In an action to recover damages for personal injuries, the plaintiff appeals from an order of the Supreme Court, Nassau County (McCarty III, J.), dated November 5, 2009, which denied his motion pursuant to CPLR 3025 (c) for leave to amend the complaint to conform to the evidence and granted the defendants’ motion for summary judgment dismissing the complaint.

Ordered that the order is reversed, on the law and in the exercise of discretion, with costs, the plaintiffs motion for leave to amend the complaint to conform to the evidence is granted, the defendants’ motion for summary judgment dismissing the complaint is denied, and the proposed amended complaint is deemed served.

In November 2007 the plaintiff commenced this action against the defendants arising out of a motor vehicle accident which occurred on November 17, 2004, on southbound Route 107 in Nassau County. The complaint alleged, inter alia, that a 1986 Ford truck operated by Pedro Pol Panjo (hereinafter Panjo) and owned by Deluxe Home Improvement, Inc. (hereinafter Deluxe), collided with the plaintiffs vehicle.

Panjo testified at his deposition, inter alia, that he was the owner of Deluxe and that at the time of the accident, a Deluxe employee named Marino Estaban was operating a 1997 Ford van which Panjo owned and was following Panjo to a job site. After the truck which Panjo was driving was struck from the rear by a small red car (the plaintiffs vehicle), Panjo exited his truck. The Ford van operated by Estaban was situated directly behind the red car and Estaban told Panjo at the scene that his vehicle had come into contact with the rear of the red car. The plaintiff testified at his deposition that his vehicle was hit from behind by a van which caused his vehicle to collide with the truck in front of his vehicle.

*806In August 2009 the plaintiff moved pursuant to CPLR 3025 (c) for leave to amend the complaint to conform to the evidence, and the defendants moved for summary judgment dismissing the complaint. In the order appealed from, the Supreme Court denied the plaintiffs motion and granted the defendants’ motion. We reverse.

“Leave to conform a pleading to the proof pursuant to CPLR 3025 (c) should be freely granted absent prejudice or surprise resulting from the delay” (Alomia v New York City Tr. Auth., 292 AD2d 403, 406 [2002]; see Worthen-Caldwell v Special Touch Home Care Servs., Inc., 78 AD3d 822 [2010]). Mere lateness is not a barrier to amendment, but it will preclude amendment if it is coupled with significant prejudice to the other side (Worthen-Caldwell v Special Touch Home Care Servs., Inc., 78 AD3d at 822). Here, the Supreme Court improvidently exercised its discretion by denying the plaintiffs motion for leave to amend the complaint to conform to the evidence as Panjo, having himself been involved in the accident and having spoken to Estaban at the scene, was fully aware of the facts and that the accident involved three vehicles, not two vehicles as originally alleged in the complaint. Furthermore, the details of how the accident occurred, the number of vehicles involved, the make and year of the vehicle which hit the plaintiffs vehicle, and who operated the vehicles, were fully explored at Panjo’s deposition. Accordingly, the defendants would not have suffered surprise or prejudice by an amendment of the complaint to conform to the evidence (see Rizzo v Kay, 79 AD3d 1001 [2010]; Alomia v New York City Tr. Auth., 292 AD2d at 406).
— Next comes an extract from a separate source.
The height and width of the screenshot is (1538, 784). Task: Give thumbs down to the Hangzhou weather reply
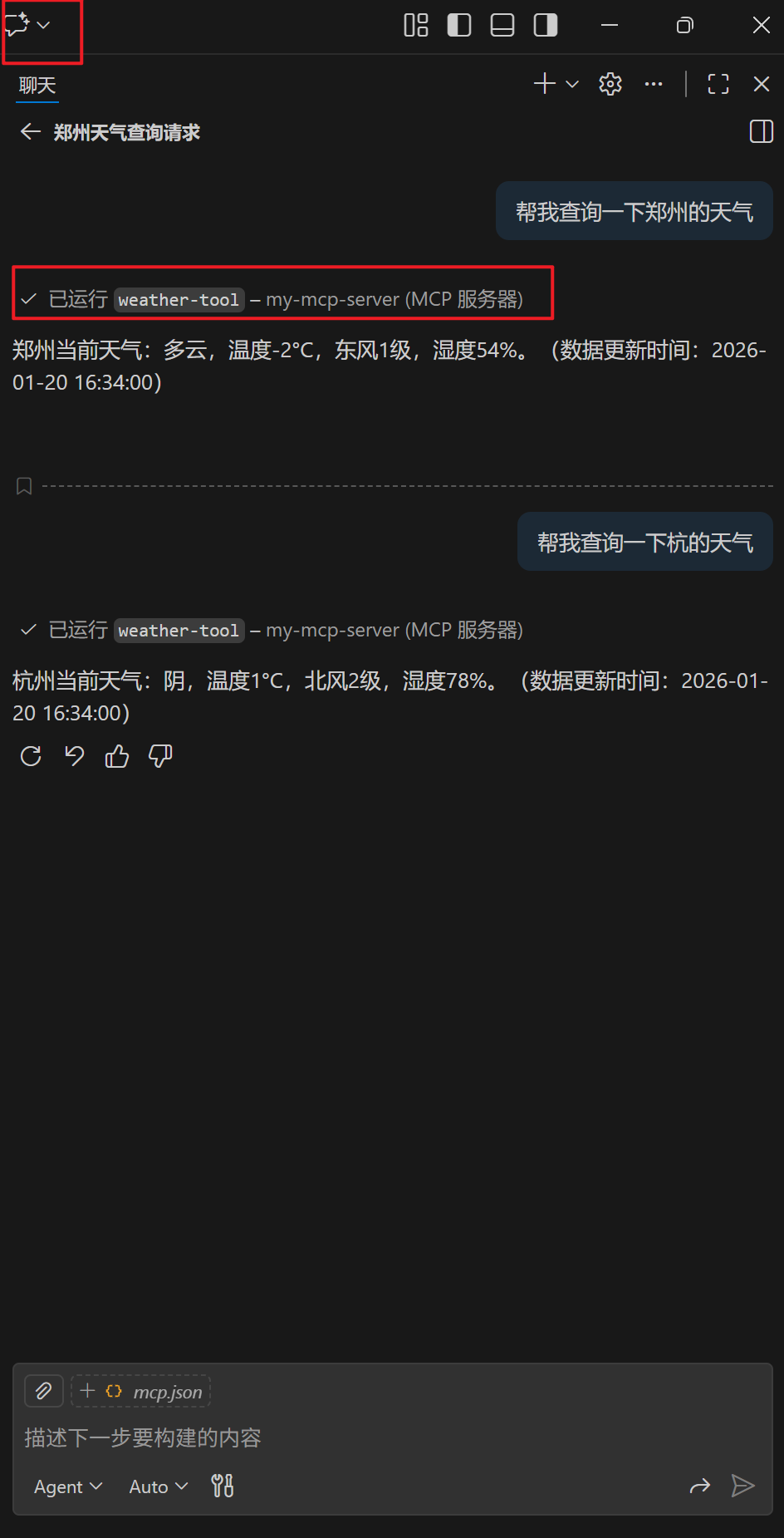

The defendants’ remaining contentions are without merit.

Thus, the Supreme Court should have granted the plaintiffs motion for leave to amend the complaint to conform to the evidence. In addition, since there are triable issues of fact, the Supreme Court also should have denied the defendants’ motion for summary judgment dismissing the complaint. Mastro, J.P., Dillon, Eng and Sgroi, JJ., concur.